▶ DESCRIPTION OF THE TASK
The stretch wanted below opens at the line containing "Screen dimensions: 1270x952" and closes at the line containing "Given: Expand the Число". Please return it exactly, with no other lines.

Stored records
===============

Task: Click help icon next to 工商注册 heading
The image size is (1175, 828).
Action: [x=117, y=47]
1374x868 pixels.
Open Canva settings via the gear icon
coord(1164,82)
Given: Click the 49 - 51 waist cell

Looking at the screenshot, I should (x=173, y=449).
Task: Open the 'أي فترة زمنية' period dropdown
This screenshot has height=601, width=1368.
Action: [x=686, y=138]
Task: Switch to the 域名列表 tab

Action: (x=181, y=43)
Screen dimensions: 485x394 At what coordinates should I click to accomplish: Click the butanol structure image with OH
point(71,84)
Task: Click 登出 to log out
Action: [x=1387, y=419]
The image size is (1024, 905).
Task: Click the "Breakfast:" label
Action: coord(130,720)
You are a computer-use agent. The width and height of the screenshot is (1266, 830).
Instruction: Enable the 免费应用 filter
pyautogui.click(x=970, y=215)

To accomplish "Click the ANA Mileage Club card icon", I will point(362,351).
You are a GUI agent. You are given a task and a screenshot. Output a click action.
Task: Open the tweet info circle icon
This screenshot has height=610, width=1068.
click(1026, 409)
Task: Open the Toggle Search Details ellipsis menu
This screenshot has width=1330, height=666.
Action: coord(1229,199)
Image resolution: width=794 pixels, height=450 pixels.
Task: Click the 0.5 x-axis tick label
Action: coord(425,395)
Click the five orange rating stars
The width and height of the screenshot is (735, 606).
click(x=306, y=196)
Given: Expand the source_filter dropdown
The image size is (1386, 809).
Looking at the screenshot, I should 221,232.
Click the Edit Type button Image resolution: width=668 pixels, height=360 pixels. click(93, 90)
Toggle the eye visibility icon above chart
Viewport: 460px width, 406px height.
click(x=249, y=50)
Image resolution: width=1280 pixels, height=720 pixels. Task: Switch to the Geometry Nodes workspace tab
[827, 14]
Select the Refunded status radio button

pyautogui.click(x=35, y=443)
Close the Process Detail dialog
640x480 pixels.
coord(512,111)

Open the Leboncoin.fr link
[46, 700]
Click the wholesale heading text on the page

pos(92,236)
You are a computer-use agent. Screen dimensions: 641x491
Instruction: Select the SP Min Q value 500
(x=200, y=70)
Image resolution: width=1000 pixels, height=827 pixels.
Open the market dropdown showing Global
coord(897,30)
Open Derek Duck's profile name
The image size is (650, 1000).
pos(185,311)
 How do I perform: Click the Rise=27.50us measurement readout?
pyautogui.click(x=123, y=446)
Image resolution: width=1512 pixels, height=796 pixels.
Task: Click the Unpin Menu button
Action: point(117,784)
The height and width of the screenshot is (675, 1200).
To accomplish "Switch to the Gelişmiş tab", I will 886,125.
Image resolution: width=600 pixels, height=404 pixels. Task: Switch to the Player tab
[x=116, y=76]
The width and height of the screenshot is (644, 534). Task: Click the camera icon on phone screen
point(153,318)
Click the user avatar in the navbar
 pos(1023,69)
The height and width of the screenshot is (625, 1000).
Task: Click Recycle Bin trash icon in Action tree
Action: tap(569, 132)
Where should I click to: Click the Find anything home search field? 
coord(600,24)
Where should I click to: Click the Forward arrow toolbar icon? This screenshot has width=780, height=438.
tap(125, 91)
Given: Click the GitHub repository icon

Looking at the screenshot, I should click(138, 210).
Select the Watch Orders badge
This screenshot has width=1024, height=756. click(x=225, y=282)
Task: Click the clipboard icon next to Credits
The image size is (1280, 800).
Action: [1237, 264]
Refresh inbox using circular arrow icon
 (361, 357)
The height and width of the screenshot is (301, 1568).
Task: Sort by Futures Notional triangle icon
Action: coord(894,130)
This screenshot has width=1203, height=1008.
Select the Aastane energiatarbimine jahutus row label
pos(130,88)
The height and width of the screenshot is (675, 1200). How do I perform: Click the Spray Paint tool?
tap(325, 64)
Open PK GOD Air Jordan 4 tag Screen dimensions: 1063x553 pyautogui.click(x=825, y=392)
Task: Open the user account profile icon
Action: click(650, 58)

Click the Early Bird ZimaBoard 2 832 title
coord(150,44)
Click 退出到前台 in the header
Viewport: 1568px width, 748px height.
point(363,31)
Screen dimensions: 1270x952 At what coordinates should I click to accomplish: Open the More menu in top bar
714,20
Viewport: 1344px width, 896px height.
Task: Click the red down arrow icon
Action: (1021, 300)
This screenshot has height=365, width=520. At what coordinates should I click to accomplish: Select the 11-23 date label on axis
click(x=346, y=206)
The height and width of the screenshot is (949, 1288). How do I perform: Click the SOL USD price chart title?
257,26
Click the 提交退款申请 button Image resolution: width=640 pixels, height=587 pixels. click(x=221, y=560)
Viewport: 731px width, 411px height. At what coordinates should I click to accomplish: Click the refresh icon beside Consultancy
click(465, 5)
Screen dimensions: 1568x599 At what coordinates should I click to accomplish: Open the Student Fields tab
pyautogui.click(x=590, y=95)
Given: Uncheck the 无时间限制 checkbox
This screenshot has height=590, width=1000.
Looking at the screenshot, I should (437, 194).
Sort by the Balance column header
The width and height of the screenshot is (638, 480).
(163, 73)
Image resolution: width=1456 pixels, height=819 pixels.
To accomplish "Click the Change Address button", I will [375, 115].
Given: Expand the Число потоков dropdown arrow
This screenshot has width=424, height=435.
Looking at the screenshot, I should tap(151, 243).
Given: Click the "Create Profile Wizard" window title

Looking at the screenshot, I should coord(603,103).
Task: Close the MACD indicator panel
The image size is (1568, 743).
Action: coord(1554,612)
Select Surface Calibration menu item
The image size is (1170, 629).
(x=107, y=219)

===============

▶ ANSWER SPACE
Screen dimensions: 1270x952 At what coordinates should I click to accomplish: Open the More menu in top bar
714,20
Viewport: 1344px width, 896px height.
Task: Click the red down arrow icon
Action: (1021, 300)
This screenshot has height=365, width=520. At what coordinates should I click to accomplish: Select the 11-23 date label on axis
click(x=346, y=206)
The height and width of the screenshot is (949, 1288). How do I perform: Click the SOL USD price chart title?
257,26
Click the 提交退款申请 button Image resolution: width=640 pixels, height=587 pixels. click(x=221, y=560)
Viewport: 731px width, 411px height. At what coordinates should I click to accomplish: Click the refresh icon beside Consultancy
click(465, 5)
Screen dimensions: 1568x599 At what coordinates should I click to accomplish: Open the Student Fields tab
pyautogui.click(x=590, y=95)
Given: Uncheck the 无时间限制 checkbox
This screenshot has height=590, width=1000.
Looking at the screenshot, I should (437, 194).
Sort by the Balance column header
The width and height of the screenshot is (638, 480).
(163, 73)
Image resolution: width=1456 pixels, height=819 pixels.
To accomplish "Click the Change Address button", I will [375, 115].
Given: Expand the Число потоков dropdown arrow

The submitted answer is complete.